Великой княгине Елизавете Федоровне успели уже нашептать, что в народе болтают, якобы она, Елизавета Федоровна, лечит исключительно немецких военнопленных, будучи сама по крови немкой Алисой Луизой Дармштадской. Весь день Елизавета Федоровна была особенно грустна и сосредоточенна, не разжимала скорбно опущенных губ, тихо молилась над умирающими, делала перевязки живым и только совсем уже вечером вдруг сказала Тане, которая только что собрала в кучу засохшие кровью бинты и собиралась вынести их на заднее крыльцо, где стоял бак с дезинфицирующим раствором:
– Ах, боже мой, что они делают!
– Они? – не поняла Таня.
– Они, эти люди, – прошептала Елизавета Федоровна, резко побледнев под белой косынкой сестры милосердия, которая оставляла открытым ее сухой гладкий лоб с нахмурившимися бровями. – Ах, боже мой, что это будет! – И тут же спохватилась: – Идите, идите, пора отдыхать.

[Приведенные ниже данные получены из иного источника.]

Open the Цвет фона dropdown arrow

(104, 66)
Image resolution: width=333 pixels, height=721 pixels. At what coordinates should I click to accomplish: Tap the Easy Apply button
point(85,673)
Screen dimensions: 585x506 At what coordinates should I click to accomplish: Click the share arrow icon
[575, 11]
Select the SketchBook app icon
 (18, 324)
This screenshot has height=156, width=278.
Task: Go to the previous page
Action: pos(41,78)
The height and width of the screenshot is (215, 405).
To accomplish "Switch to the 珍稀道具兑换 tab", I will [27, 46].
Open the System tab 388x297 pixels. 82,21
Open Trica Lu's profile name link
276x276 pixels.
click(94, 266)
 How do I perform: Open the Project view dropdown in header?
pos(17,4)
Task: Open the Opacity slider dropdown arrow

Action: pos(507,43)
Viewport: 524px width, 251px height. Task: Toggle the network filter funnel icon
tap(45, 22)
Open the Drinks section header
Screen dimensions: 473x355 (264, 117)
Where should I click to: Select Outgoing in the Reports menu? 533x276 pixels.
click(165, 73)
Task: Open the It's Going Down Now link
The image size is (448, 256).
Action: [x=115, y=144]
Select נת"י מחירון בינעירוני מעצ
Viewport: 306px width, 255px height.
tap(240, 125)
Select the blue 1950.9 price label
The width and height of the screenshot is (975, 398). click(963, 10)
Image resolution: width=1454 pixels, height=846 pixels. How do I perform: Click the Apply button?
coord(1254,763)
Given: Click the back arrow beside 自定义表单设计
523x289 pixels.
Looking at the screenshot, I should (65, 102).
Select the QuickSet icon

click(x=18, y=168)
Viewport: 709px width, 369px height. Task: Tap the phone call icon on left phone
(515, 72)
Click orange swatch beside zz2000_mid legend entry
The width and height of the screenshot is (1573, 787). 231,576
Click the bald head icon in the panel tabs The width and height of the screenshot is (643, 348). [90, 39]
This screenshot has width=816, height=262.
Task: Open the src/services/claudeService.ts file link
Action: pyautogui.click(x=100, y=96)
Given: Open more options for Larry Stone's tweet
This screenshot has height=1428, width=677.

Таня глубоко вздохнула, не зная, что ответить, но что-то сильно насторожило ее в словах великой княгини, и по дороге домой – она шла пешком через всю Ордынку – думала о том, что Александр Сергеевич, встретившийся вчера случайно, может только еще больше запутать ее и без того непростую и безрадостную жизнь.
Дома было холодно, с дровами начались перебои, и няня в двух вязаных кофтах и платке ждала ее с чаем и ужином.
– Вот ведь и рядом с лесами живем, – пробормотала няня, – а дров нету! Говорят, ежели бы начальники во всё свой нос не совали, так дров бы хватало. Яиц по пятку дают, а целый поезд с яичками на станции стоит. Что он там стоит, когда разгрузить не разгружают? Совсем одурели!